Florence Beatrice Price, Symphonies No. 1 in E minor, No. 4 in D minor, Fort Smith Symphony, John Jeter

The music of Florence Beatrice Price (1887-1953) comes to us now in this timely release of her Symphonies No. 1 in E minor, No. 4 in D minor (Naxos 8.559827). She was, as we read on the jacket blurb, the very first Afro-American woman to have a work performed by a major American orchestra, with the premiere of her first symphony in Chicago in 1933. Perhaps most importantly her music sounds every bit as relevant today as it must have sounded then.

So we have in this program that very symphony that filled the air of the concert venue in Chicago, the 1932 Symphony No. 1 and to confirm her inventive talent and add to our appreciation we have the World Premiere recording of the Symphony No. 4 from 1945.
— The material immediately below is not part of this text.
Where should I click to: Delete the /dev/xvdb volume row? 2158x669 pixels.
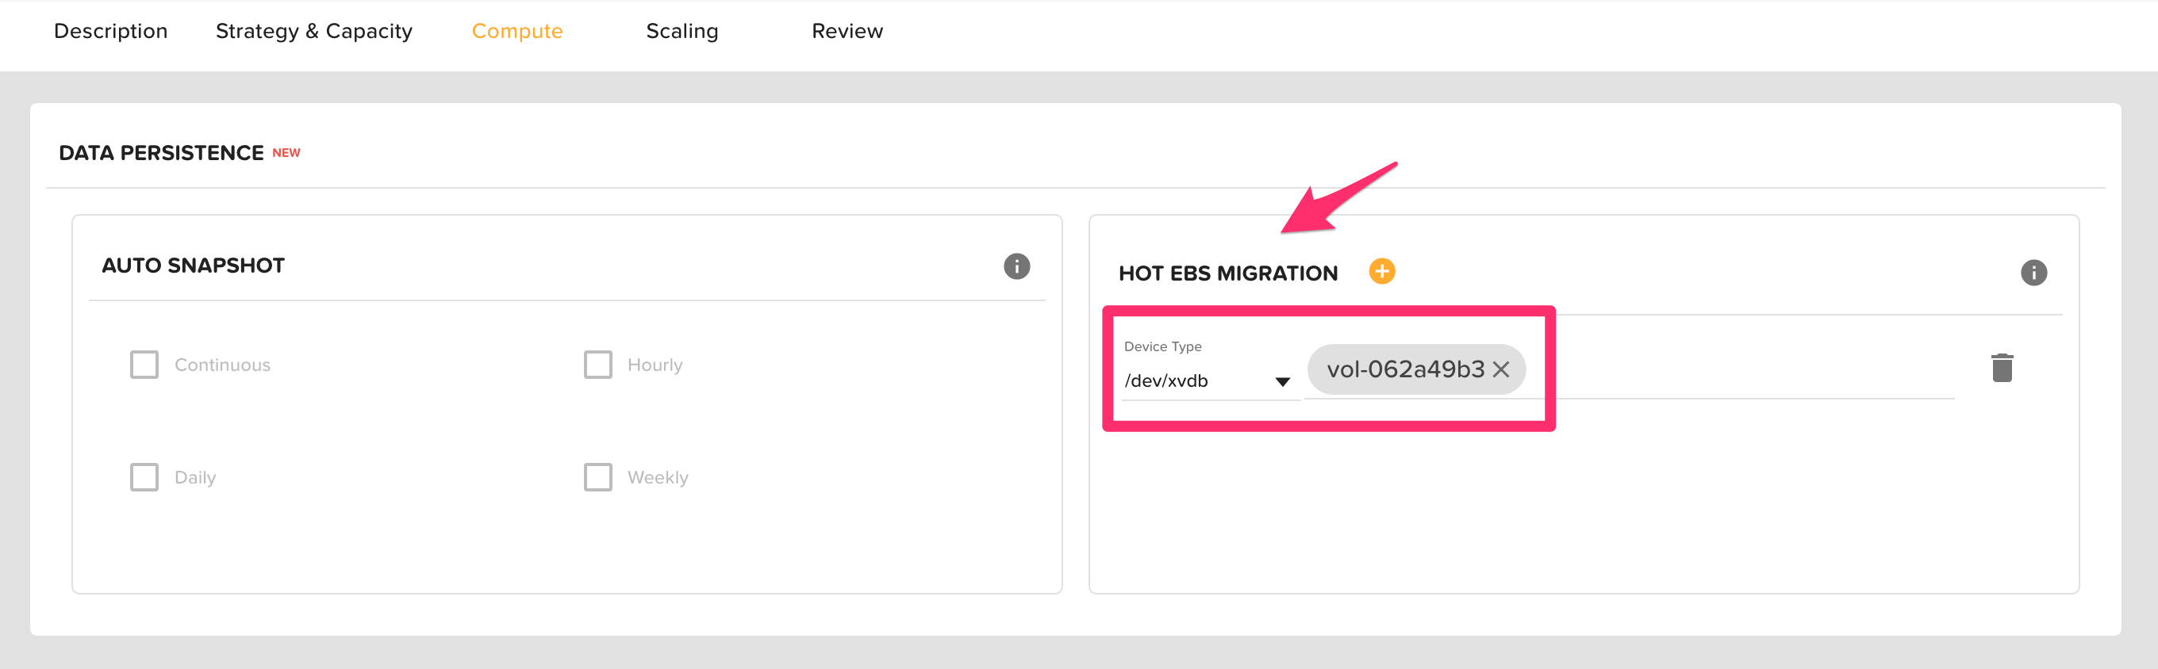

The jacket to this CD notes her affinity with Dvorak, and one might note in the First Symphony certainly the influence of his Symphony "From the New World," and understandably the treatment he gave to the spiritual "Going Home." You hear that a bit in the course of the First, but then you hear also Afro-American "folk" strains appearing in various very appealing ways, and at times scales in minor modes that are not divorced from traditional Afro-American lifeways.

The Fourth is the slightly more remarkable work and it shows further development and a sureness of compositional objectives that the First has too but we hear even more of it by 1945. It is remarkable that this is a First Recording at this late date, but then we know how much there is yet to discover out there and should be happy that this is now available to us. As you listen you will recognize the "Wade in the Water" theme, which is nicely interwoven into a symphonic matrix that sings out lyrically and glowingly.. The Third Movement "Juba Dance" again returns to a traditional form that the first addresses as well, but this time with perhaps even more aplomb.

After quite a few listens I can most certainly vouch for these performances by the Fort Smith Symphony under John Jeter. And I come away from it all with a firm and heartening conviction that Florence Beatrice Price is a composer of world-class stature whose music in this program sounds timeless and as classic now as it must have sounded when she first wrote it. Heartily recommended.